→ **SUPPLIED RECORDS**:
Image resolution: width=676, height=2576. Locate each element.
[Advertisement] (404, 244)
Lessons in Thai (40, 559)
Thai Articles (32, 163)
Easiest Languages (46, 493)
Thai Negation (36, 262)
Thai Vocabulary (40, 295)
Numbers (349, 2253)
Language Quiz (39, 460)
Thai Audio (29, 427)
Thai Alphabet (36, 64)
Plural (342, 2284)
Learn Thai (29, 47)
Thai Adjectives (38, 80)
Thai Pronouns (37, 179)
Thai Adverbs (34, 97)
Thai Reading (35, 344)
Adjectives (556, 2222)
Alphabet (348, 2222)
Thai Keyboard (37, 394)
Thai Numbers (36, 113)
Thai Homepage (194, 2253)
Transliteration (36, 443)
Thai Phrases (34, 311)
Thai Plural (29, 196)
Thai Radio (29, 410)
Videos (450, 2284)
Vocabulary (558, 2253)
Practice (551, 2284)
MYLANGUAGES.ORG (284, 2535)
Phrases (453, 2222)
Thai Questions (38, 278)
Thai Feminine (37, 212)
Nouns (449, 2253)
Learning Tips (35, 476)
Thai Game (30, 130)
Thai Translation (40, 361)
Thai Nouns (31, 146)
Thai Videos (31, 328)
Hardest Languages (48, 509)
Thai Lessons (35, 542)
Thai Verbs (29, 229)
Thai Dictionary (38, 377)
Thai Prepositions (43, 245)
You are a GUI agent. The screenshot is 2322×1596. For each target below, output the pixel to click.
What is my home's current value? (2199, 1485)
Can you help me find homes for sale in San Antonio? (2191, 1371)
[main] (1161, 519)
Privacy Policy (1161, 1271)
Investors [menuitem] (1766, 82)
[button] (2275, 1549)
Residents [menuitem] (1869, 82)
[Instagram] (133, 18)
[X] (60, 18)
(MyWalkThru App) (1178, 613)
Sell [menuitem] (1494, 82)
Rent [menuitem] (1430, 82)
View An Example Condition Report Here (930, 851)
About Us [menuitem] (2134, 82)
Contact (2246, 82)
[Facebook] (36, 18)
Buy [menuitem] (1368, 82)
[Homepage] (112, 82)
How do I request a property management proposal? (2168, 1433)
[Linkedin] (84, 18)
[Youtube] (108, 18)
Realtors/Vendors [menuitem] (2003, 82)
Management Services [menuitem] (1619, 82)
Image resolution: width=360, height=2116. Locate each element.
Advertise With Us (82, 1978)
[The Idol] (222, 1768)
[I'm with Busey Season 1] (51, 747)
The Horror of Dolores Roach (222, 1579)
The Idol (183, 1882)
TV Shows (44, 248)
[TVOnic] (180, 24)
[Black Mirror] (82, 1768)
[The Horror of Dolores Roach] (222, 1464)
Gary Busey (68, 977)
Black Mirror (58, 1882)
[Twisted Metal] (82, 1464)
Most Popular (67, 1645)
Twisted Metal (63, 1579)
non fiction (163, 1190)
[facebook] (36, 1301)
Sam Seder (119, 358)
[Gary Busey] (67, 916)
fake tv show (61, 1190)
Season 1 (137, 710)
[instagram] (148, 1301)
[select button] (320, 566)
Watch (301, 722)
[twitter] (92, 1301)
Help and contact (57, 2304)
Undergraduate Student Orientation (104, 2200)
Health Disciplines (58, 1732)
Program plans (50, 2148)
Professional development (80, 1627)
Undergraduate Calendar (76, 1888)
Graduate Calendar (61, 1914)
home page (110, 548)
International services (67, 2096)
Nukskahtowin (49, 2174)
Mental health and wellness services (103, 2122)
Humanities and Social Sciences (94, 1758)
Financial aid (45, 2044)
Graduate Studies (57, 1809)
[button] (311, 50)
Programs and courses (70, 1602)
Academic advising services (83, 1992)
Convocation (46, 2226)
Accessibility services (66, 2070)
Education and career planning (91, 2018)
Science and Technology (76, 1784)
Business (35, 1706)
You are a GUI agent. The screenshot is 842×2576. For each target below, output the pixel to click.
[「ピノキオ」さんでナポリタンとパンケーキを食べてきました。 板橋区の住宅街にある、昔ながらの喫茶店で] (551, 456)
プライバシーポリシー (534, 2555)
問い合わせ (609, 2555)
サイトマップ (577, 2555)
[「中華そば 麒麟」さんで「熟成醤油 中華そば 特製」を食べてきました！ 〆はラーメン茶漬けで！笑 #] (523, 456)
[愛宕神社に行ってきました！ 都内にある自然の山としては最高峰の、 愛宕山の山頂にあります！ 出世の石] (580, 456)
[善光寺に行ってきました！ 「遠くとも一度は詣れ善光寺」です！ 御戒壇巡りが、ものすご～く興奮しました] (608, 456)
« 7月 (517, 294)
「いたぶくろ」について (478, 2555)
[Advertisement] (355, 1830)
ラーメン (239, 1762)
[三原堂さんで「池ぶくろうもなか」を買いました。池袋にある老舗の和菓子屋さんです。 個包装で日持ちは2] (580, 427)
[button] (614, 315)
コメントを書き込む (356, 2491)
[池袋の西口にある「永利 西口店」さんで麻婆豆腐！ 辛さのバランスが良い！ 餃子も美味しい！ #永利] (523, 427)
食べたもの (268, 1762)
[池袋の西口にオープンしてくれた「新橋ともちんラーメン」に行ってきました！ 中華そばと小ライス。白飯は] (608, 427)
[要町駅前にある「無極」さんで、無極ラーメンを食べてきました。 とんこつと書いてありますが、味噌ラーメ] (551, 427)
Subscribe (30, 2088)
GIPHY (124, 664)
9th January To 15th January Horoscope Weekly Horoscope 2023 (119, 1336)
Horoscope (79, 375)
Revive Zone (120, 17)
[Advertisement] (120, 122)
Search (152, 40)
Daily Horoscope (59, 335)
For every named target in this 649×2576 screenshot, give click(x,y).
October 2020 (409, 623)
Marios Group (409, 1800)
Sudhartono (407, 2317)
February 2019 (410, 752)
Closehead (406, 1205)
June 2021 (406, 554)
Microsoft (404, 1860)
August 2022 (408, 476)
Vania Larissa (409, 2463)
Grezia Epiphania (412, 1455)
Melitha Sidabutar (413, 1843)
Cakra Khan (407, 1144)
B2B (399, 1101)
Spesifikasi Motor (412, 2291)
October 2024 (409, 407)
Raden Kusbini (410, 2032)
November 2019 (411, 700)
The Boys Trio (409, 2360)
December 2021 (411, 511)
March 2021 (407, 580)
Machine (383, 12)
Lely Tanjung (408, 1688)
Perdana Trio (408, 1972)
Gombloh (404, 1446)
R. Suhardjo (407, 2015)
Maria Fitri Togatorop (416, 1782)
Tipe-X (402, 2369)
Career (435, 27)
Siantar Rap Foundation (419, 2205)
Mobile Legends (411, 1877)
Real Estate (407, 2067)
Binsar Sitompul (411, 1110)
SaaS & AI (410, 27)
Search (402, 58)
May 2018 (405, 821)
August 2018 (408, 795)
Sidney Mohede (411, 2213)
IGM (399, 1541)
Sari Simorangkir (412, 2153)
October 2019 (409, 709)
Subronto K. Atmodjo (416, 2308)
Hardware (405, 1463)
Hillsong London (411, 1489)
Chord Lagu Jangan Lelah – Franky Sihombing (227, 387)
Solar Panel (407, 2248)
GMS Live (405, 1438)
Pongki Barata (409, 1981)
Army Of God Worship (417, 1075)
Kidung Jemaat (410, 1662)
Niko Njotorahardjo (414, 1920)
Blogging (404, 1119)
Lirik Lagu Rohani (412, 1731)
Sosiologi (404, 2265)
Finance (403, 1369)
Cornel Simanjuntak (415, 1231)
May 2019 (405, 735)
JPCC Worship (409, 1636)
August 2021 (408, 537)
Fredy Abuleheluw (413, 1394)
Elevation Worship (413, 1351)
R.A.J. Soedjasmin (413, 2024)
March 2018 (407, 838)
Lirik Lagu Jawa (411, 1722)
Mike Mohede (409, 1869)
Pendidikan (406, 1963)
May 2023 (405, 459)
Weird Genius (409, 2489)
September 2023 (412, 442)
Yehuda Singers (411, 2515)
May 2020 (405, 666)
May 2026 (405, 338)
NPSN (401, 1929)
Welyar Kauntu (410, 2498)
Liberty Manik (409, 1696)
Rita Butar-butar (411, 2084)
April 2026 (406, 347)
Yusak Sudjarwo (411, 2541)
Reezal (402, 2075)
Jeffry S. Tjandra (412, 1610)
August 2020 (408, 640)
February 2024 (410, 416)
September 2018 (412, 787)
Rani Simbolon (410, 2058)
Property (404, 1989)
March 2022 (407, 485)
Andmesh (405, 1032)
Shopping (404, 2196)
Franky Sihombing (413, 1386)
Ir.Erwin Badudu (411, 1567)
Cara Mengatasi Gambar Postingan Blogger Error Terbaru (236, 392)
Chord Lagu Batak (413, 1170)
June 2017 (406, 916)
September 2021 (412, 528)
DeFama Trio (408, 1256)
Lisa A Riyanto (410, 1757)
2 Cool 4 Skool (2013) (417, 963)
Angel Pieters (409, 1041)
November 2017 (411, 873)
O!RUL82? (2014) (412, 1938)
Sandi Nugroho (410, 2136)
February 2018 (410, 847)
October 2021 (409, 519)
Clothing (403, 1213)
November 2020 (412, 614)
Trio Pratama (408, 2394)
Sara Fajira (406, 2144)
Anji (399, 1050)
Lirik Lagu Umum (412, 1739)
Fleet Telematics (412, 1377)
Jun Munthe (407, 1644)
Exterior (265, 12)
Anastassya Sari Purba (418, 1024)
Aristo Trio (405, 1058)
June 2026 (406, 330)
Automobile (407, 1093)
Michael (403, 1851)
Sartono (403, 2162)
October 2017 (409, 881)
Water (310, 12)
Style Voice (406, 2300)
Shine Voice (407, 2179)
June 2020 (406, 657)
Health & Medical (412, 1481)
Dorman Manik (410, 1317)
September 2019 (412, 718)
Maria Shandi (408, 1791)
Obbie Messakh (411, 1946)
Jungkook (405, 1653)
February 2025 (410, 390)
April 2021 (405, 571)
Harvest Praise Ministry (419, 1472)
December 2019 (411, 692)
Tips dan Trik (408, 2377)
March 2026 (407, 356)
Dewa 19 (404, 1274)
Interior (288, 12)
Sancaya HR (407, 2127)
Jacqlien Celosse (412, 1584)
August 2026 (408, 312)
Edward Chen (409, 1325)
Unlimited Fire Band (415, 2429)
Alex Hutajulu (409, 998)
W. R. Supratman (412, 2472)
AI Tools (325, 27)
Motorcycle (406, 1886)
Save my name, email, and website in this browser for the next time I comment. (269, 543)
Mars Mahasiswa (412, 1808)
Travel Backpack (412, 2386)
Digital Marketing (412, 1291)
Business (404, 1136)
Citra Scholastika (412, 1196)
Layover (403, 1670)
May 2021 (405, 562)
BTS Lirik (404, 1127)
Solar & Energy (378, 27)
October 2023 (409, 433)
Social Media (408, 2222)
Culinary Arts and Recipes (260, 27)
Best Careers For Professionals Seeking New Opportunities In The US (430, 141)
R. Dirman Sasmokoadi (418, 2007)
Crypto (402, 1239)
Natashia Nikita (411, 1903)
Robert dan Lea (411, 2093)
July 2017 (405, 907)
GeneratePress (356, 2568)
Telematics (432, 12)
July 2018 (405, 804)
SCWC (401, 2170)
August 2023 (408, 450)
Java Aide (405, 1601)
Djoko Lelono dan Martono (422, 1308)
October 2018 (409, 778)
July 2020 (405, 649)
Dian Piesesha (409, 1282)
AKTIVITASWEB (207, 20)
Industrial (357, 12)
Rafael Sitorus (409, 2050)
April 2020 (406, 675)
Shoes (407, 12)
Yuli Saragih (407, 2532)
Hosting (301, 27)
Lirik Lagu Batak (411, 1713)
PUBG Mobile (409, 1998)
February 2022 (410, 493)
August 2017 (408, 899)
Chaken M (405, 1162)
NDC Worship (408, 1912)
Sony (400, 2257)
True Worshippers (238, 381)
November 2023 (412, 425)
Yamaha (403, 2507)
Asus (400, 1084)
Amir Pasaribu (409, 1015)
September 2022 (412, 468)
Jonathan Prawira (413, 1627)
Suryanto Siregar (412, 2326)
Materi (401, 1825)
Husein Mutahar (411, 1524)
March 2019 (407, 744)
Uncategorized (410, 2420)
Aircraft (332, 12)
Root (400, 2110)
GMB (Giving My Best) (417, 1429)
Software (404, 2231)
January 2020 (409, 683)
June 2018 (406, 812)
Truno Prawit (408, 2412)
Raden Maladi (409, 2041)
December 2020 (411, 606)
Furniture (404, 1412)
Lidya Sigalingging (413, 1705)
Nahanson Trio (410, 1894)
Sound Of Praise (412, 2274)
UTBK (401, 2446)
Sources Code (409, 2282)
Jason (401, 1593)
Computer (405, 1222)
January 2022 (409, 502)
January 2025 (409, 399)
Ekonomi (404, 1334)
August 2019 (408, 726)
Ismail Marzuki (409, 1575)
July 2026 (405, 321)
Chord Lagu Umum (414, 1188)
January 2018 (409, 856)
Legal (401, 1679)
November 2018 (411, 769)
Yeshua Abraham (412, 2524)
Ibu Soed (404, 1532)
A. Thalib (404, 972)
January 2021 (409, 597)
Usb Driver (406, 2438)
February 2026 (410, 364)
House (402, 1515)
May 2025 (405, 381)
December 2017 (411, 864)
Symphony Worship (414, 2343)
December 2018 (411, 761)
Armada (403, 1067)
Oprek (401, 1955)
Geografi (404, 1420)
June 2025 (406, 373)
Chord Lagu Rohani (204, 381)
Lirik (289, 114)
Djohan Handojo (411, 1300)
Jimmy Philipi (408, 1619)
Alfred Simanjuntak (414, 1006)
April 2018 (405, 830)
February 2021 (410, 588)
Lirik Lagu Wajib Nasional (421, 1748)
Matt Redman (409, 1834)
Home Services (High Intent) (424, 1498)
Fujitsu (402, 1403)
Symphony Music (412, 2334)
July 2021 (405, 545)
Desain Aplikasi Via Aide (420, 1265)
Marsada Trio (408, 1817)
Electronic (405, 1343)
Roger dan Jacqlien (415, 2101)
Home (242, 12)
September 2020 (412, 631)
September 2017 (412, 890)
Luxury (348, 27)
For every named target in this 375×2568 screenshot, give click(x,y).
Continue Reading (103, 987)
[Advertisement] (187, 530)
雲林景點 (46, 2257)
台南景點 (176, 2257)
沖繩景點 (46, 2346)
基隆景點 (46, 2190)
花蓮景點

→ **TASK**: Take the lines above from the one containing "The Boys Trio (409, 2360)" to the one containing "Kidung Jemaat (410, 1662)" and retype them exactly, both ends included, with nothing added.

→ **ANSWER TO THE EXERCISE**:
The Boys Trio (409, 2360)
December 2021 (411, 511)
March 2021 (407, 580)
Machine (383, 12)
Lely Tanjung (408, 1688)
Perdana Trio (408, 1972)
Gombloh (404, 1446)
R. Suhardjo (407, 2015)
Maria Fitri Togatorop (416, 1782)
Tipe-X (402, 2369)
Career (435, 27)
Siantar Rap Foundation (419, 2205)
Mobile Legends (411, 1877)
Real Estate (407, 2067)
Binsar Sitompul (411, 1110)
SaaS & AI (410, 27)
Search (402, 58)
May 2018 (405, 821)
August 2018 (408, 795)
Sidney Mohede (411, 2213)
IGM (399, 1541)
Sari Simorangkir (412, 2153)
October 2019 (409, 709)
Subronto K. Atmodjo (416, 2308)
Hardware (405, 1463)
Hillsong London (411, 1489)
Chord Lagu Jangan Lelah – Franky Sihombing (227, 387)
Solar Panel (407, 2248)
GMS Live (405, 1438)
Pongki Barata (409, 1981)
Army Of God Worship (417, 1075)
Kidung Jemaat (410, 1662)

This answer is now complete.